How can a spy truly love a spy? To make it more confounding, how can a very ‘good’ spy love another very ‘good’ spy? After all, a very good spy is also a very good actor. Such acting goes beyond a mere stage. Overflowing before a camera or two, it is somewhat a full-time job, that requires being devious almost all the time. If interacting with a spy is potential for trouble, is not two in love together possibly double (agent) trouble?
Beyond wartime espionage matters, ‘Allied’ prompts interesting everyday life questions… How do we even trust one another in the first place? How much can we trust when we do trust? These are difficult to answer, as there seems to always be some risks involved. Both strangers and friends can prove unreliable, given enough time, when conditions change? Perhaps all we need is a single deed as proof of unshakeable trustworthiness?
That said, the truth might not be as black or white as expected, but grey and convoluted. This is so in peace time, even more so in war. In extreme times, with much more at stake, from personal life to lives of others involved, people lie for more reasons – to save allies and take down enemies. Even an ordinary citizen can turn out to be a spy, a crucial cog in the machinery to take down an empire. When intentions motivating actions are vague, dis/honour blurs.
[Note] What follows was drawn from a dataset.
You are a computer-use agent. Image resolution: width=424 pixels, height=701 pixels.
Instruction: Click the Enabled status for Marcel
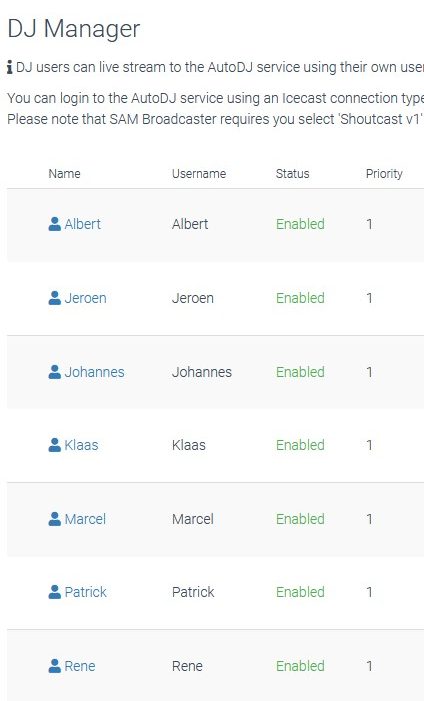(x=300, y=519)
If only all strictly commit to the Fourth Precept of not lying, things would be simpler? But how do we get all to do so, with life already being complex? We need to remember that all that is worthy is built upon the trustworthy. Honesty is thus the best policy, crucial for world peace, that begins from peace of mind, from knowing we are truthful, with nothing to hide or fear. Deep down, with our universal Buddha-nature, we do wish to trust more, and be trustworthy to all.